Collected data entries
★ ★ ★ ★ ★ ★ ★

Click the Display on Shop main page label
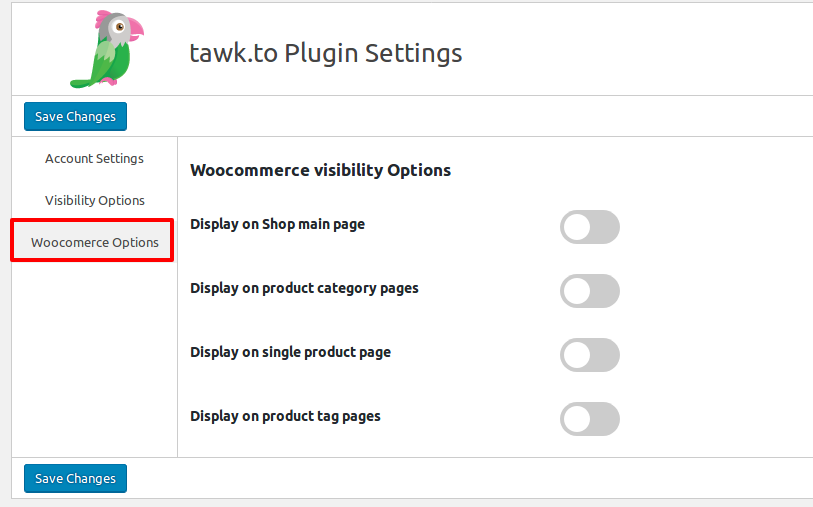Screen dimensions: 813x507 tap(277, 224)
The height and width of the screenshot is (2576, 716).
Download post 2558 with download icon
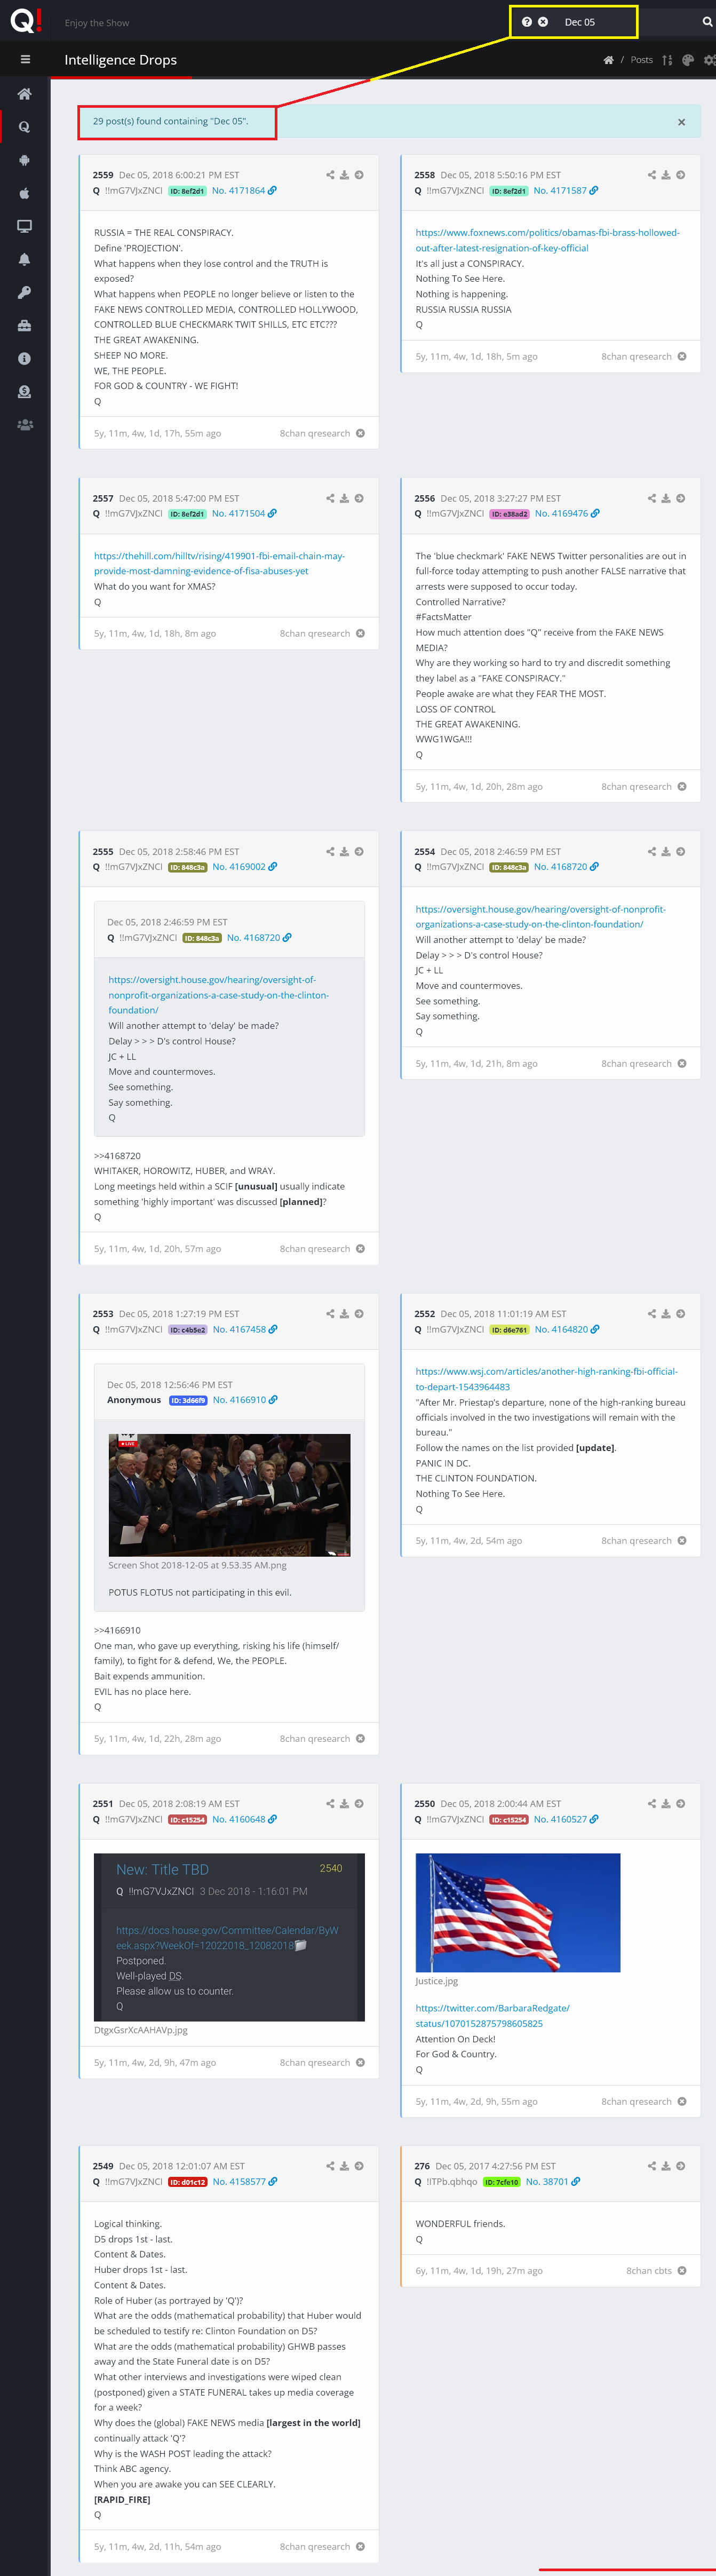point(666,175)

★ ★ ★ ★ ★ ★ ★

What is needed is a word-for-word transcription of all the entries, with the pictures dropped.

Click the Display on Shop main page label
Screen dimensions: 813x507 tap(277, 224)
The height and width of the screenshot is (2576, 716).
Download post 2558 with download icon
point(666,175)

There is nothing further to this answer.